▶ _Directions_:
Only the lines from the one that contains "You are a computer-use" through the end of the entries, both included, should be transcribed, exactly and without pictures.

========

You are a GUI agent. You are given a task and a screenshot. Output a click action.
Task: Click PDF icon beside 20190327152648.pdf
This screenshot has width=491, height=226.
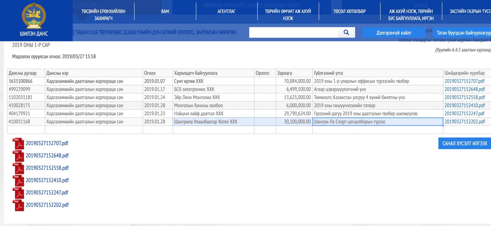(18, 156)
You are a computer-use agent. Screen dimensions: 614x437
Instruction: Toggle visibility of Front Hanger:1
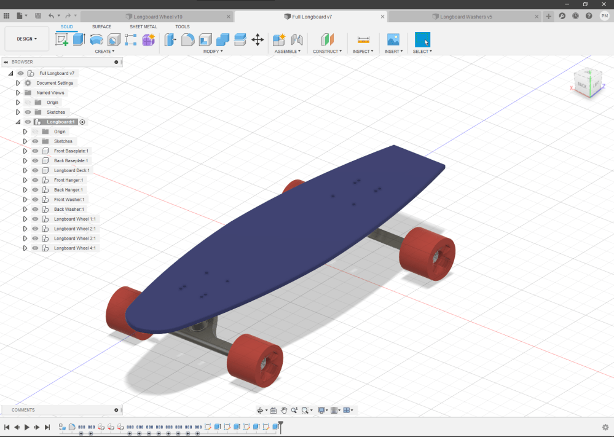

========

▶ _Solved exercise_:
You are a computer-use agent. Screen dimensions: 614x437
Instruction: Toggle visibility of Front Hanger:1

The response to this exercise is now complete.